What is a smart city and what is its definition?

A smart city is an intelligent city that integrates digital technologies into its networks, services and infrastructure. It means smart urban transportation networks, upgraded water supply and waste disposal facilities and more efficient ways to light and heat buildings. It also means a more interactive and responsive city administration and safer public spaces, according to the European Commission. A smart and sustainable city uses information and communication technologies (ICTs) to improve quality of life, efficiency and competitiveness, while ensuring that it meets the needs of present and future generations. According to the United Nations Economic Commission for Europe (UNECE), the smart city definition includes elements such as widespread home connectivity and Wi-Fi in public areas, intelligent infrastructure, smart electricity meters, open data, and e-government.


Smart city: characteristics and features

The characteristics of a smart city include digitalized buildings, infrastructure, mobility, homes, and energy.

  • Smart buildings

Smart buildings are designed for optimal performance: they are energy efficient, fully electrified, powered by renewable sources, and integrated with advanced digitalized energy management systems.


  • Smart infrastructure

Another characteristic is that their smart infrastructure — such as park benches, bus shelters and street lights — is embedded with digital technologies, interconnected, modular and multifunctional.


  • Smart mobility

Residents of smart cities get around thanks to smart mobility: electric cars, buses and other vehicles both public and private, powered by renewable energy distributed through digitalized charging stations that are networked together and accessible via an app.


  • Smart energy

Enabling smart energy systems to power our cities is key to switching from fossil fuels to renewables. This means using smart power grids to bring renewable energy into our urban areas, coupled with battery energy storage systems run by software platforms to maximize efficiency.


  • Smart technology

Because they are digitalized, smart cities can be managed for efficiency and energy savings. For example, city managers and administrators can use platforms such as Enel X’s City Analytics in order to plan infrastructure and services based on real demand.

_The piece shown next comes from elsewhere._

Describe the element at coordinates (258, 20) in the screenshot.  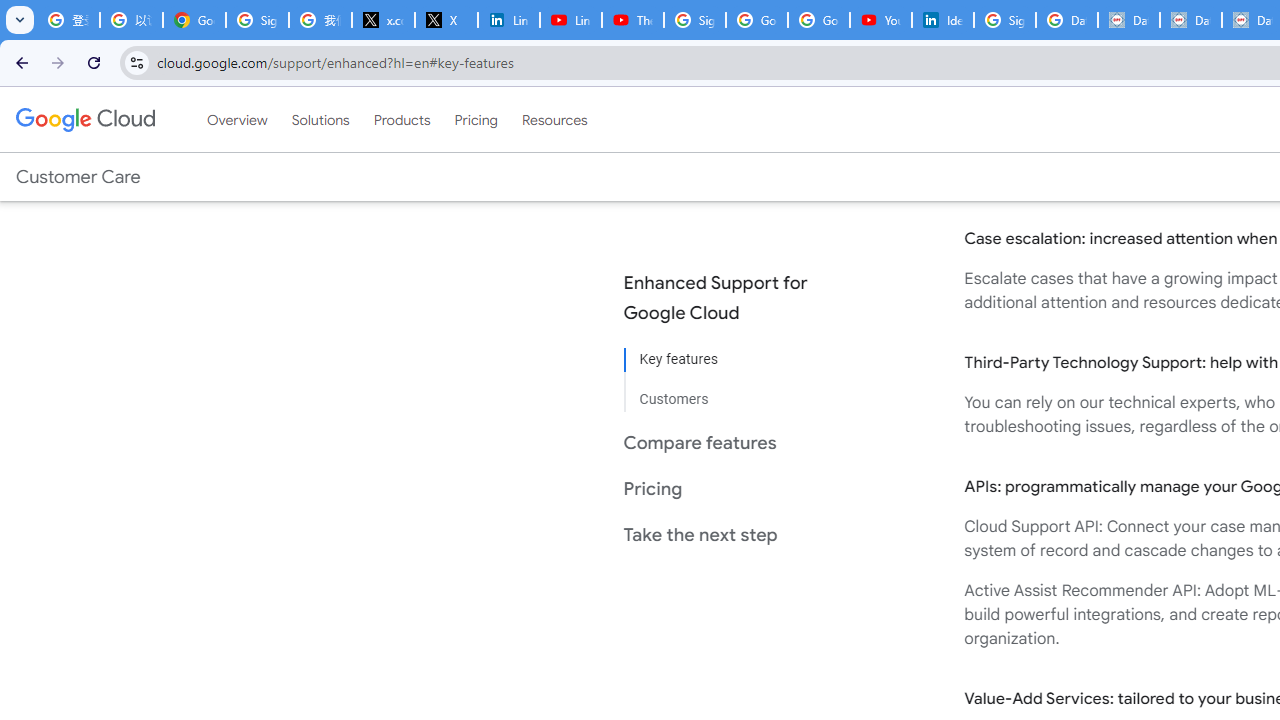
I see `Sign in - Google Accounts` at that location.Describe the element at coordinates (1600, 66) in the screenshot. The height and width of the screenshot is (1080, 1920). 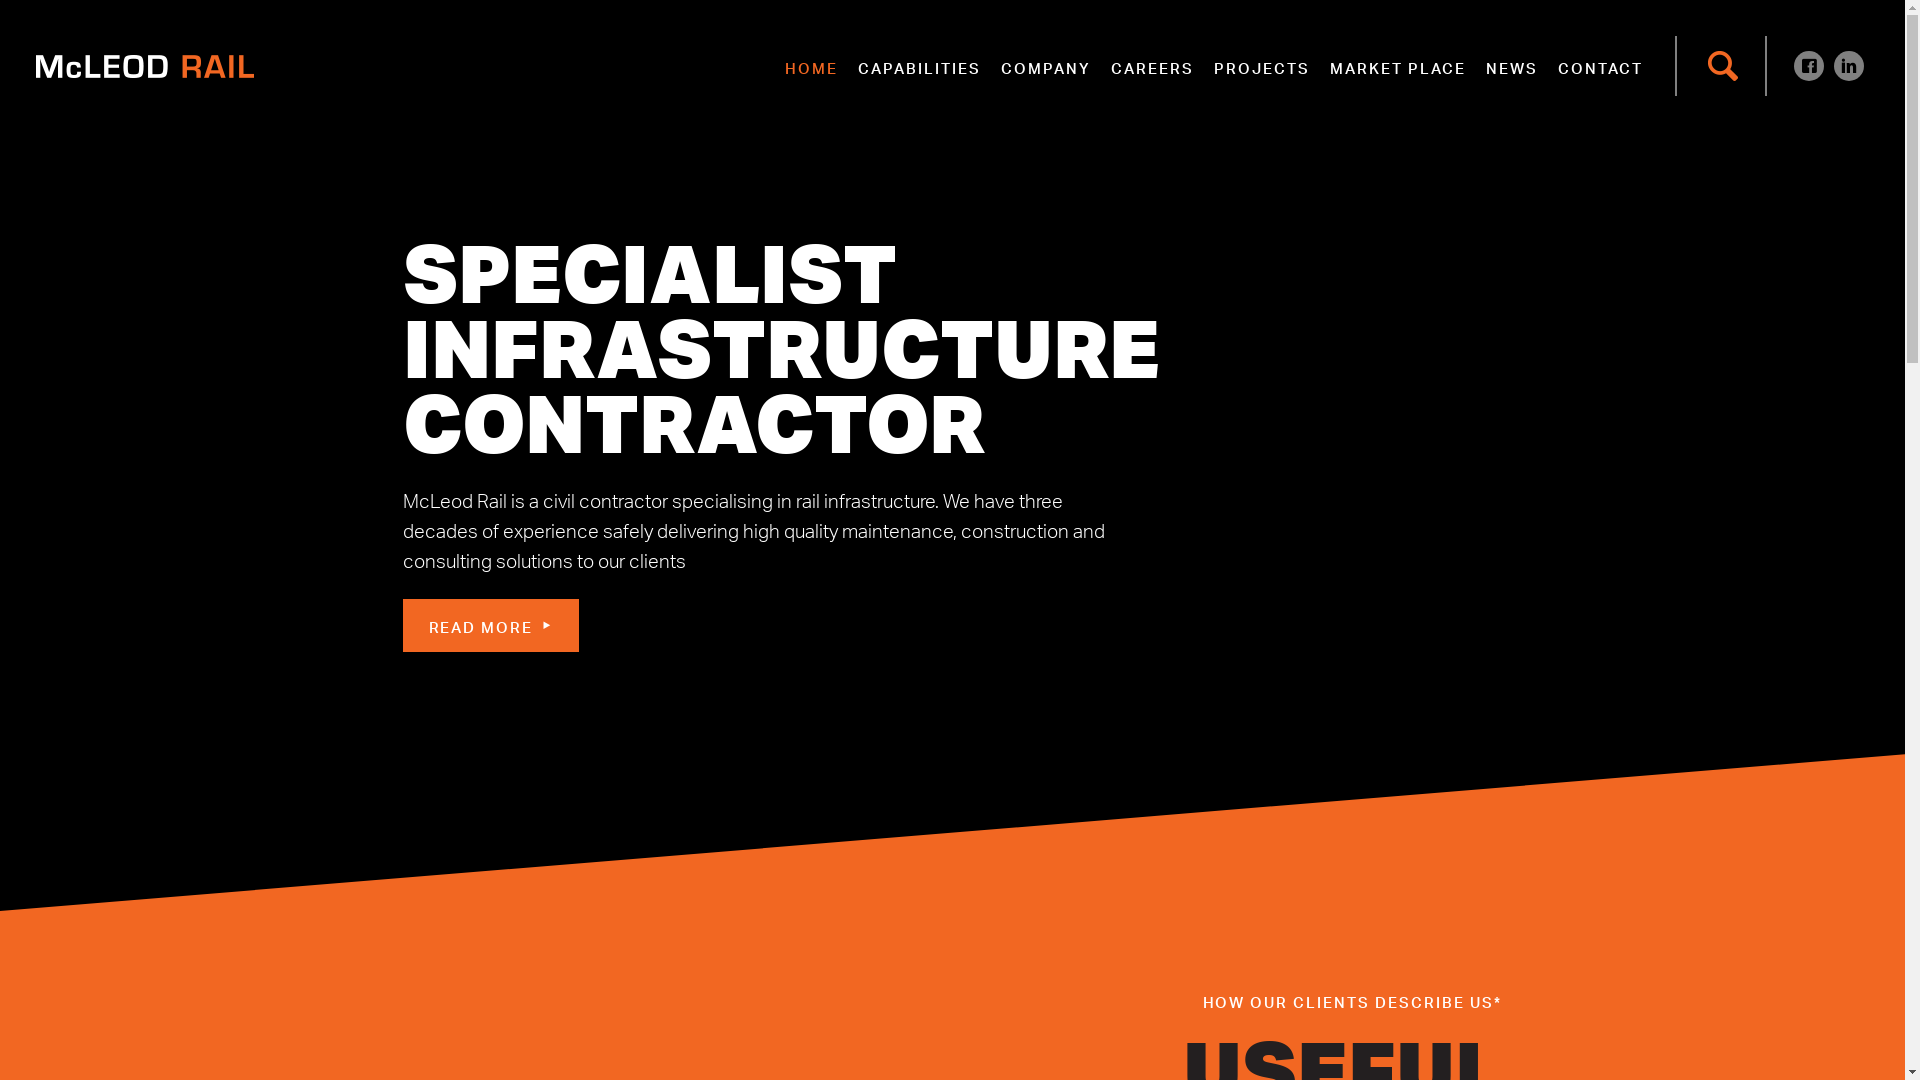
I see `CONTACT` at that location.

This has great benefits for the quality of urban life.


  • Smart homes

Residents of smart cities live in smart homes that maximize their power resources and minimize their energy spending. Smart homes integrate intelligent domestic devices and appliances as well as heating, cooling and security systems that can all be controlled remotely by a single app.


How a smart city works

Smart cities use Internet of Things (IoT) devices such as connected sensors, lights, and meters to collect and analyze data. The cities use this data to improve infrastructure, public utilities and services, and to make everyday tasks easier and more efficient while enhancing public safety, traffic, and environmental issues. Smart cities employ strategies such as green urbanism to reduce the city's ecological footprint and help it to achieve the UN Sustainable Development Goals.


The importance of smart cities: benefits and advantages

The benefits of a smart city include enhanced quality of life for its inhabitants, cleaner air, less pollution, savings on energy bills, and a reduced carbon footprint for the city as a whole, making it more sustainable and resilient. All of these advantages also mean that a smart city is more equipped to follow the five pillars of the circular economy model: recycle/reuse, sustainable inputs such as renewable energy, product-as-a-service, sharing platforms, and product life extension.


Why are circular cities so important?

Circular cities follow the circular economy model, which replaces the current linear take-make-waste paradigm with a circular one that closes the loop between extraction of resources, manufacturing, consumption, and waste. A circular city uses smart city technology and recycled materials to build and manage its infrastructure, and it uses renewable energy to electrify its services. It doesn't waste precious finite resources and reuses them as much as possible. In short, smart cities that go circular are essential to meeting the Paris Agreement targets for climate neutrality and biodiversity protection to the benefit of present and future generations.